Stored entries
# # # # # # #
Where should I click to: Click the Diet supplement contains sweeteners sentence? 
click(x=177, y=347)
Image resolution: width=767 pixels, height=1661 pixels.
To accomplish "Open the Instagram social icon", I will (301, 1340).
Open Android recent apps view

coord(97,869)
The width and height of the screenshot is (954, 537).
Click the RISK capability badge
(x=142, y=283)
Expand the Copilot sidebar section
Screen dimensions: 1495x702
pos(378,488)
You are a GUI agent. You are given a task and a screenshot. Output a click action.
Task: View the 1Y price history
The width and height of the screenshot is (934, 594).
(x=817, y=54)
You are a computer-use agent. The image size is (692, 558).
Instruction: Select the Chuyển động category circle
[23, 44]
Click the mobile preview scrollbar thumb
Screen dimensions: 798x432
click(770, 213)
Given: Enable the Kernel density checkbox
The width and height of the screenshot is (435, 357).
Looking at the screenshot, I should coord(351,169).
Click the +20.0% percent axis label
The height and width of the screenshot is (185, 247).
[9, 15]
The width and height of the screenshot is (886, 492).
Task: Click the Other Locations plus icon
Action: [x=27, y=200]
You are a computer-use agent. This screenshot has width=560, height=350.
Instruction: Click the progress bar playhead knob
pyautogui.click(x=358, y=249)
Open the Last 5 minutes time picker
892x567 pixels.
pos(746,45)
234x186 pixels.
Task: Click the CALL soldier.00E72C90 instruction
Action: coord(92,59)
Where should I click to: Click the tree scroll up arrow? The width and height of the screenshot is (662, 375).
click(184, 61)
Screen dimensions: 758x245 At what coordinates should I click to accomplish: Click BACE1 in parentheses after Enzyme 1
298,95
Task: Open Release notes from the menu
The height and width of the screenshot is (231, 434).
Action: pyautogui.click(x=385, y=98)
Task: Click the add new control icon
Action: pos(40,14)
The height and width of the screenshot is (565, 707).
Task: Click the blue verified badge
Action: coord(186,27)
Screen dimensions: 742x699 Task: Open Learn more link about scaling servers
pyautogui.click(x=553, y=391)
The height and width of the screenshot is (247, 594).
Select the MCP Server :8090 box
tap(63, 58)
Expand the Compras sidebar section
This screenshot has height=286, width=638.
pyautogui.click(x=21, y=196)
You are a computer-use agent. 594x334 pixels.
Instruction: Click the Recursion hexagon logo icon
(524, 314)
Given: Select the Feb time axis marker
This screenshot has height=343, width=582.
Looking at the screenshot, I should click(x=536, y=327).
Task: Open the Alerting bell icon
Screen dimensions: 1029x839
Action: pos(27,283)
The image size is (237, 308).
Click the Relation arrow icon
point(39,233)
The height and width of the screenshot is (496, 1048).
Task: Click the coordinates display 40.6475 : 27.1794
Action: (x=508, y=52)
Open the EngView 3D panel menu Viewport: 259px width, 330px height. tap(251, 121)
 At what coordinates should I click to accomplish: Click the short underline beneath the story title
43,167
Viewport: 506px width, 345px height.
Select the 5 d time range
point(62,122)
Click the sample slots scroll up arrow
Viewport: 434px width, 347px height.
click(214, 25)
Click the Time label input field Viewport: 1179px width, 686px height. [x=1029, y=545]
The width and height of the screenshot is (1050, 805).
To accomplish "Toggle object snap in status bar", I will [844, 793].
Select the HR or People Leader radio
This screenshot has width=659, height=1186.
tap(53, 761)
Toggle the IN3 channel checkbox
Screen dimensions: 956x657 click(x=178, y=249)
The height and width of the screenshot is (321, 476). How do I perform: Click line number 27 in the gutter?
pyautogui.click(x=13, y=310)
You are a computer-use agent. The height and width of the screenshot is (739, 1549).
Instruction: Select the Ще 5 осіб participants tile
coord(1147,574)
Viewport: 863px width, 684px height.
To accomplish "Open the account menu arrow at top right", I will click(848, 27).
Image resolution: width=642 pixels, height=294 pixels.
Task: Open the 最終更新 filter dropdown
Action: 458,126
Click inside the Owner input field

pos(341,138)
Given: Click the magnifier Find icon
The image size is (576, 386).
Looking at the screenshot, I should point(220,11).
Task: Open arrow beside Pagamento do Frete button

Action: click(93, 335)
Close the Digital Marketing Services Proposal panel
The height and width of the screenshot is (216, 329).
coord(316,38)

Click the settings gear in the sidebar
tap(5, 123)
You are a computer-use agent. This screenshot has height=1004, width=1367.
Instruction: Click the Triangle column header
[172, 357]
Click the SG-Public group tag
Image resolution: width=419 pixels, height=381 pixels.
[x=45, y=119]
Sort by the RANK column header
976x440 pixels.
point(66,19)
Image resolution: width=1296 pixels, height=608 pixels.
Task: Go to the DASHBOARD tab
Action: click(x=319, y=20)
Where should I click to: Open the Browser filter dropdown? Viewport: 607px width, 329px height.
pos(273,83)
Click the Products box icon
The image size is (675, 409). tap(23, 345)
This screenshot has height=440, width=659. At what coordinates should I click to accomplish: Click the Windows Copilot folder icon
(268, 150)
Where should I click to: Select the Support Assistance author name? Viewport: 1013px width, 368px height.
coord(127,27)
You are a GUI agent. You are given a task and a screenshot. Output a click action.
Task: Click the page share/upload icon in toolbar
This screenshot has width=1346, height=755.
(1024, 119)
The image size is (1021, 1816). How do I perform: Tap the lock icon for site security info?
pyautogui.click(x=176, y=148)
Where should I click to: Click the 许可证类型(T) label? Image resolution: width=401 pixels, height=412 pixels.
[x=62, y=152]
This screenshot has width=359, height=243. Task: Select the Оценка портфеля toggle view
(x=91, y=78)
# # # # # # #
**ACTION ITEM:** Among the lines above, find those containing the word "agent" and copy each.

**RESULT FOR THIS EXERCISE:**
You are a GUI agent. You are given a task and a screenshot. Output a click action.
You are a computer-use agent. The image size is (692, 558).
You are a computer-use agent. This screenshot has width=560, height=350.
You are a computer-use agent. 594x334 pixels.
You are a computer-use agent. The height and width of the screenshot is (739, 1549).
You are a computer-use agent. This screenshot has height=1004, width=1367.
You are a GUI agent. You are given a task and a screenshot. Output a click action.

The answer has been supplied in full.